Jonathan Portman craving Group 1 status at Royal Ascot

Jonathan Portman has trained over 600 winners across all different codes and disciplines, but a Group 1 continues to elude him. Portman, based at Whitcombe House Stables in Lambourn, has trained many a smart one from his Lambourn based yard including a second with King Of Sparta at the Cheltenham Festival.

His accolades include a Royal Ascot winner with Annecdote in 2013, subsequently a Group 3 winner. Portman has won the Group Cornwallis Stakes on three occasions, latterly with Rumstar who will be his sole Ascot contender this week as he lines up in the King Charles III Stakes.

Portman told the Racing Post: “All my friends, who I started in this business with, seem to have Group 1 winners and I’m the only one who hasn’t. So I’d quite like to join their club before I’m too much older. It would be amazing to win it – I certainly don’t want to wait another 28 years! I think Rumstar deserves to win at a higher level and it’s something we all want rather badly.”

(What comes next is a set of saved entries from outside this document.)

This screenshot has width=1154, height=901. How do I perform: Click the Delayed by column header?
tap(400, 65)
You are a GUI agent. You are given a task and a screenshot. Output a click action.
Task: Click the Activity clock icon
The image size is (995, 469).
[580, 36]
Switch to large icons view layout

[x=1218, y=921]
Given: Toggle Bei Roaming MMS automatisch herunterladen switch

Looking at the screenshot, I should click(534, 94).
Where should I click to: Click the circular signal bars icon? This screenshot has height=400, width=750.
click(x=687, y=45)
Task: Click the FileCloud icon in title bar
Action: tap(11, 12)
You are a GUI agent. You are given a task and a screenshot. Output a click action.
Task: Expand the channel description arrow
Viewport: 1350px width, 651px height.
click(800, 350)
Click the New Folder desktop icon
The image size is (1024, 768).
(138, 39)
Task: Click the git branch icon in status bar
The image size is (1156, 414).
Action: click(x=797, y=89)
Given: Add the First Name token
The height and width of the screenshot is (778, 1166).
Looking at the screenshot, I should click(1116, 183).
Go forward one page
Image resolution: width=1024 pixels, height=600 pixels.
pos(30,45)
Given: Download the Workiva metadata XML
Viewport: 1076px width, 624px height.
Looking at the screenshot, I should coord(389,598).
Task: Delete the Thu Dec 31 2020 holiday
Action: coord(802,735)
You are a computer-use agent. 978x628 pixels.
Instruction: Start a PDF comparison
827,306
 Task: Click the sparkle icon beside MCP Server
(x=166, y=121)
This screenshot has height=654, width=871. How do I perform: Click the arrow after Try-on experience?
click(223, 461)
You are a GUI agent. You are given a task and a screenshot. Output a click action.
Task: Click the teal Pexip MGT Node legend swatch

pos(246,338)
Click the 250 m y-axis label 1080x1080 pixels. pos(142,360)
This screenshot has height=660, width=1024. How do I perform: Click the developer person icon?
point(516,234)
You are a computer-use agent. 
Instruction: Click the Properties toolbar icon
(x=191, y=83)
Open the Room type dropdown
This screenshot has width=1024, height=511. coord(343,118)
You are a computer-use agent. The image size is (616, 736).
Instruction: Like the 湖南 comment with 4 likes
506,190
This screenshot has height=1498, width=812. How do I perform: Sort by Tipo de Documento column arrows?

Discussing the emotions attached to winning in such illustrious company, Portman said: “I don’t think you’re meant to enjoy preparing any horse for this sort of level. just want everything to go right. But I know I’d enjoy going there the next day if people were patting me on the back and saying, ‘You’ve just won a Group 1’.”

“We’ve kept him fresh from Newmarket” – Jonathan Portman

The Havana Grey gelding failed to fire in this race last season, but he was a credible fifth in the 2023 Commonwealth Cup. He came up short in Group 1 company twice after Ascot last season, albeit close in the Nunthorpe, but Portman believes keeping him fresh this time is the key.

“We’re very pleased with his condition and demeanour” said Portman. “We’ve kept him fresh from Newmarket and, at the minute, we’re delighted with him. You never know until you get there, but he seems to be in a good place at the moment. 

“It was a fantastic comeback and he ran as well in defeat as he had done when winning the same race the previous year. It was just unfortunate he had to come off his intended line briefly, which was probably the half a length he was beaten in the Palace House. But the winner [has franked the form since.”

Rumstar will need plenty of luck for things to fall right for him and gain Portman his first Group 1. The market is fascinatingly headed by Australian raider Overpass, a two time Group 1 winner. He was just a length behind the world’s best sprinter Ka Ying Rising four starts back, and that form alone suggests he could take some serious stopping.